# START OF Given passage

The vacuum is in the front
closet, the washer and dryer are in a hall closet, and the hulking oxygen
machine hums from a bedroom corner.
It appears that Marva McCarty, a retired breakfast cereal packer who suffers
from asthma, is all moved in to a two-bedroom apartment she calls a "step
up toward heaven," in the $8.5 million senior citizens complex that
unofficially opened last week at 34th and Lake Streets.
Salem Village at Miami Heights is a 51-unit, U-shaped, two-story building that
brings another anchor to the developing 30th and Lake Streets corridor. It is
named for the church that helped develop it — Salem Baptist's seven-year-old,
$7.2 million sanctuary sits just across and down the street — and for the Miami
Heights housing development of $200,000-plus homes just to the east.
The nonprofit New Community
Development Corp. developed both Miami Heights and Salem Village. New Community
owns Salem Village, and the organization is looking for other projects it can
work on with Salem Baptist Church.
NP Dodge will manage the property.
Salem Village was financed by tax credits that require the one- and two-bedroom
units be affordable and rented to people whose incomes are at or below 60
percent of the area median income. An apartment brochure listed the maximum
income for a single tenant at $27,960 and maximum for two people at $31,920.

# END OF Given passage
# START OF Data provided

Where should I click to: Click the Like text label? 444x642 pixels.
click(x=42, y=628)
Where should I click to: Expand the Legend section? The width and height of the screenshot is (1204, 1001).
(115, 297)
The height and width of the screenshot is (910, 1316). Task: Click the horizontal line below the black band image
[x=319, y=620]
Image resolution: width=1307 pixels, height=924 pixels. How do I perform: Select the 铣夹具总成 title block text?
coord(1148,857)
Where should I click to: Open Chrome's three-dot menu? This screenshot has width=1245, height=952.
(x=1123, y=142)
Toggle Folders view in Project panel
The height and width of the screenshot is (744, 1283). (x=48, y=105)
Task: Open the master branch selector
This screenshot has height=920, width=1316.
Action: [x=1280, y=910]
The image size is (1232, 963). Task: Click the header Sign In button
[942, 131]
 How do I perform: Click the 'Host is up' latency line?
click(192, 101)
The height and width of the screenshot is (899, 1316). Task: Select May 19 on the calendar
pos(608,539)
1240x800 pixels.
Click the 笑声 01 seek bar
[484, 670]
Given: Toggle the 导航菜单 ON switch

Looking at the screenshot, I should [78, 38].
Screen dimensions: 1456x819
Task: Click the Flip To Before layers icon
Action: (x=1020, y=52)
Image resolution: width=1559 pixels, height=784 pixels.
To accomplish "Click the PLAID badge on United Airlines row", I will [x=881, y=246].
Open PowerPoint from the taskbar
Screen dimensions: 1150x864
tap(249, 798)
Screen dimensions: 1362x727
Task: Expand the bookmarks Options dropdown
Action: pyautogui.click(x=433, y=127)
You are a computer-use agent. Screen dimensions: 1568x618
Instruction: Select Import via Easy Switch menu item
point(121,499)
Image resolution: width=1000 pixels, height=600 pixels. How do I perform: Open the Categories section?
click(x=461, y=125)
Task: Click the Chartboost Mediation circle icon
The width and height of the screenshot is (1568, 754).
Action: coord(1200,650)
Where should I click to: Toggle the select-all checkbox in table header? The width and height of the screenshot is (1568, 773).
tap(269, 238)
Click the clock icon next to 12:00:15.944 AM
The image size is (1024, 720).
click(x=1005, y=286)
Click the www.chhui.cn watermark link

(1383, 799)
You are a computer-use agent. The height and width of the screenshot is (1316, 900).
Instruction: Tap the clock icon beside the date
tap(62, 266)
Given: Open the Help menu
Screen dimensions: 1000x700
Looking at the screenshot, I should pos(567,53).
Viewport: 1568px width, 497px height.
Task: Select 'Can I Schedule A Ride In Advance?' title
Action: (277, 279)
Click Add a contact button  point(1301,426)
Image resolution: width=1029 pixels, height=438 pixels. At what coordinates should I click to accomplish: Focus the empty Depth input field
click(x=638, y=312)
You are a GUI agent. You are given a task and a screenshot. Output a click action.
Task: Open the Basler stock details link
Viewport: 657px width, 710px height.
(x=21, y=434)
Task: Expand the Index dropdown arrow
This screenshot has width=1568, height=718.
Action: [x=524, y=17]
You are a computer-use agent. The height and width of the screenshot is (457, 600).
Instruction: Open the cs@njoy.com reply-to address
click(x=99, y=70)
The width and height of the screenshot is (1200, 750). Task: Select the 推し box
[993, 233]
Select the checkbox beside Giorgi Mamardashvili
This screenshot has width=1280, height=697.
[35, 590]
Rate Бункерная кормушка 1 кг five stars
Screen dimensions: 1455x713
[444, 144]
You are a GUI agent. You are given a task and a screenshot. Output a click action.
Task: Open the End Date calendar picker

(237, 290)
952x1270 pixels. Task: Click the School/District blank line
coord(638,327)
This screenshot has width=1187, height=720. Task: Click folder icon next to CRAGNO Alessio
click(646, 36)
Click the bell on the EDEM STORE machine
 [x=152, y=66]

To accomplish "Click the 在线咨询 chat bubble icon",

# END OF Data provided

__Written instruction 1__
Output the section of the Salem Village article from "It appears that" to "to the east." word for word.
__Written instruction 2__
In the Salem Village article, which company will manage the property?
__Written instruction 3__
Extend the article about the Salem Village senior complex, starting right after its final sentence.

__Exercise output 1__
It appears that Marva McCarty, a retired breakfast cereal packer who suffers
from asthma, is all moved in to a two-bedroom apartment she calls a "step
up toward heaven," in the $8.5 million senior citizens complex that
unofficially opened last week at 34th and Lake Streets.
Salem Village at Miami Heights is a 51-unit, U-shaped, two-story building that
brings another anchor to the developing 30th and Lake Streets corridor. It is
named for the church that helped develop it — Salem Baptist's seven-year-old,
$7.2 million sanctuary sits just across and down the street — and for the Miami
Heights housing development of $200,000-plus homes just to the east.

__Exercise output 2__
NP Dodge

__Exercise output 3__
Tenants must be 62 and older.
Salem
Village at Miami Heights
There are 10 one-bedroom
apartments measuring about 700 square feet and renting for $450 a month. The 41
remaining two-bedroom units have about 1,000 square feet and rent for $550 a
month.
"We want to make this affordable for those who need it," said Ken
Lyons, New Community executive director.
Each apartment includes new kitchen appliances and bathrooms with grab bars.
Each resident gets a parking spot in an underground heated garage that has
secured entrances.
The first tenants began moving in over the weekend as construction workers put
on the finishing touches.
A formal ribbon-cutting is scheduled for mid-November.
By then, McCarty may have her card-playing group lined up and the cardboard
boxes, filling a spacious walk-in closet, unpacked.
For now, the Kellogg's and Western Electric retiree is reveling in her new
home. She loves the standard-size range that is bigger than the stove in her
former kitchen in a public housing tower. She loves the lazy susan that holds
her condiments.
What's her favorite feature?
"Everything, everything, e-very-THING, do you hear me?" the
72-year-old bubbled. "It's just beautiful. It's just lovely. This is
really outstanding."
To find out more: An
open house is scheduled from 10 a.m. to 4 p.m. Oct. 13 Call 614-0414.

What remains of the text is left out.